--- Material for this task Enclosed Below ---

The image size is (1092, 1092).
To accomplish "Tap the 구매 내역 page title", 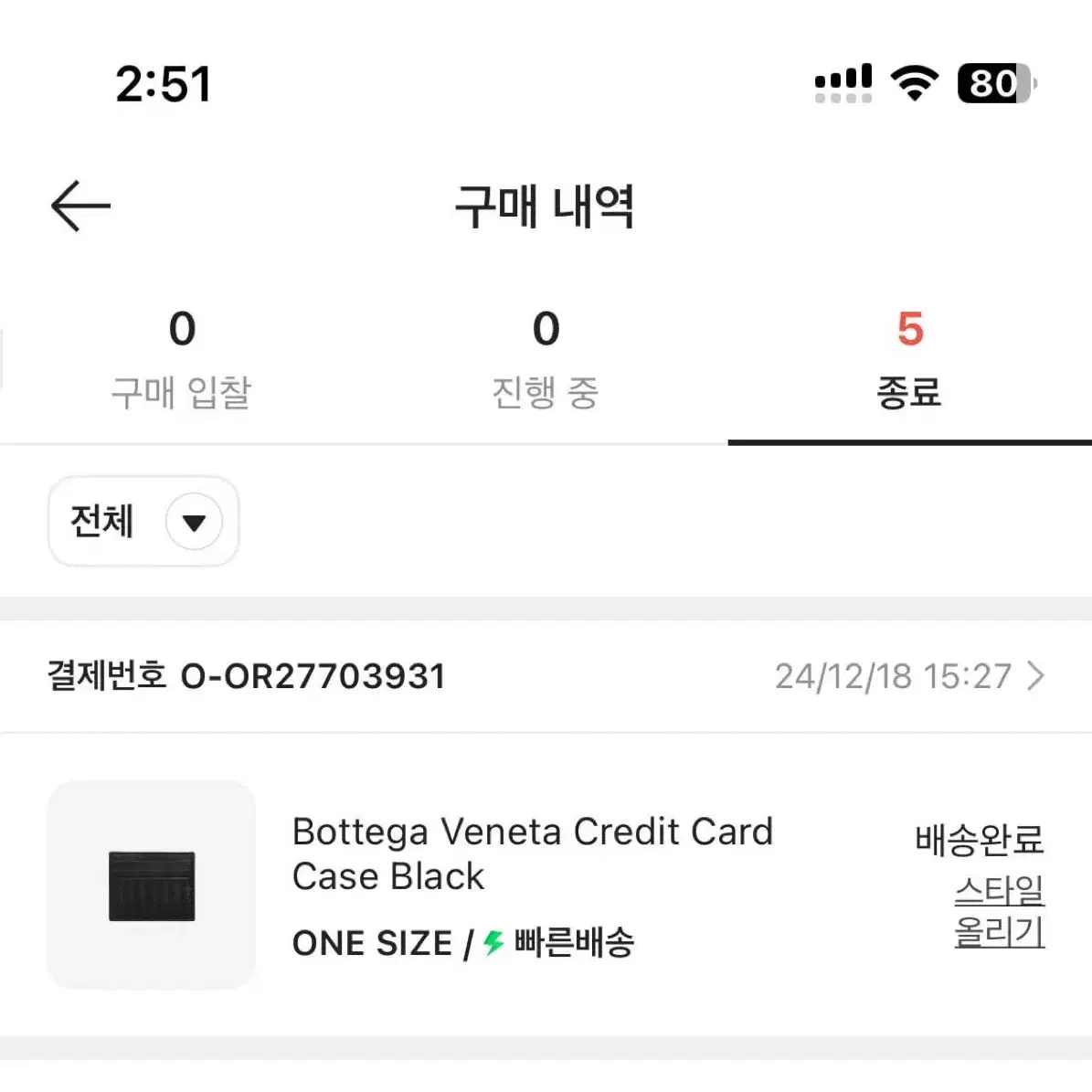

--- End of Enclosed Material for this task ---
--- Material for this task Enclosed Below ---

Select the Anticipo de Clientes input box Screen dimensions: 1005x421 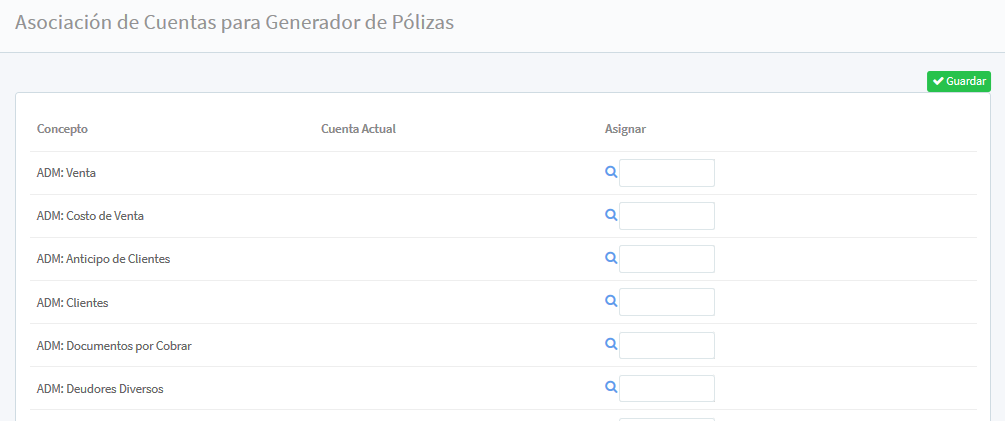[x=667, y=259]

--- End of Enclosed Material for this task ---
--- Material for this task Enclosed Below ---

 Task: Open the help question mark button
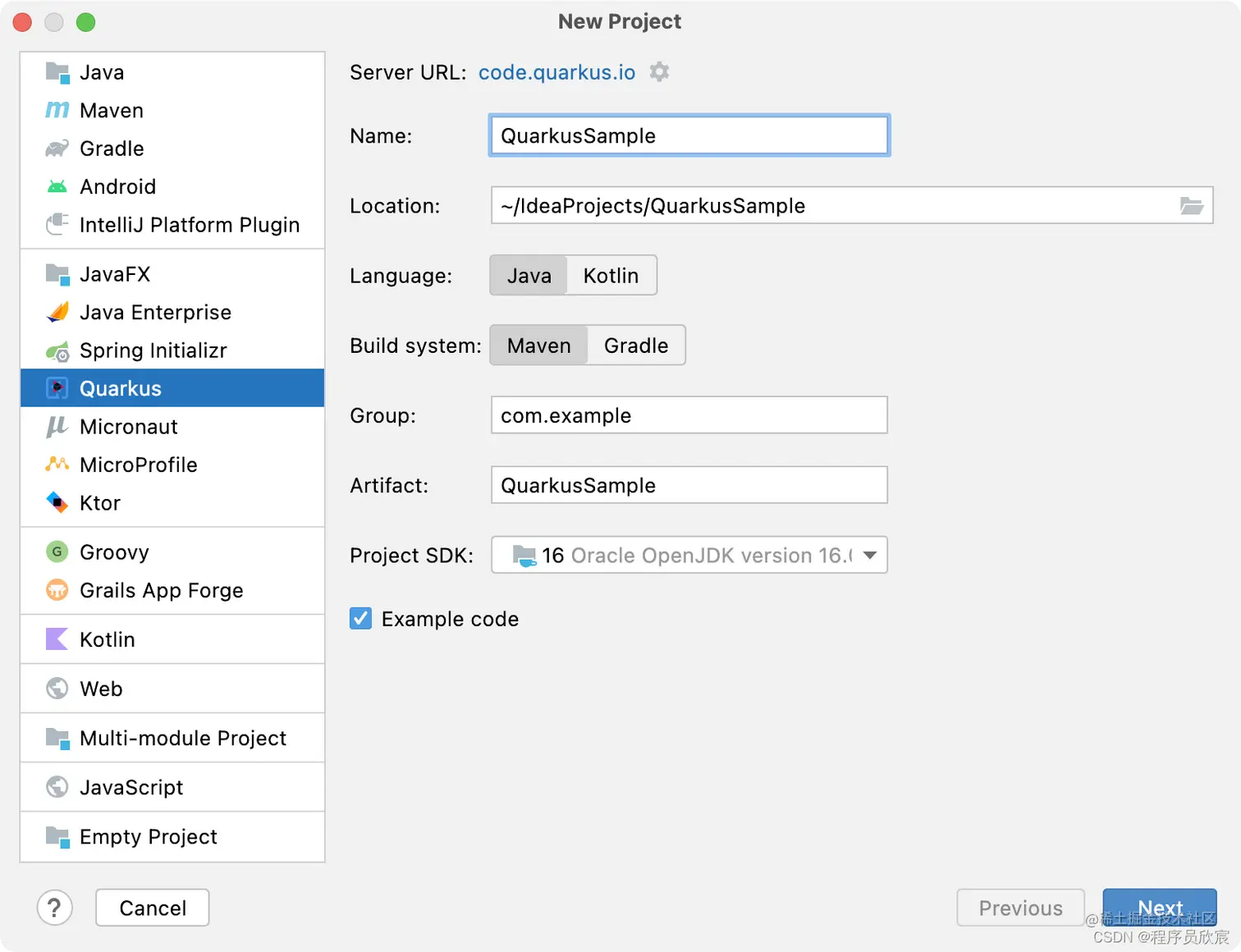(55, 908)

--- End of Enclosed Material for this task ---

▶ Problem to work on: Exactly reproduce the lines above, starting at the one that contains "The image size is (1092, 1092)." and ending at the one that contains "the 구매 내역 page", both inclusive; leave the pictures out and add no other lines.

▶ Exercise result:
The image size is (1092, 1092).
To accomplish "Tap the 구매 내역 page title", 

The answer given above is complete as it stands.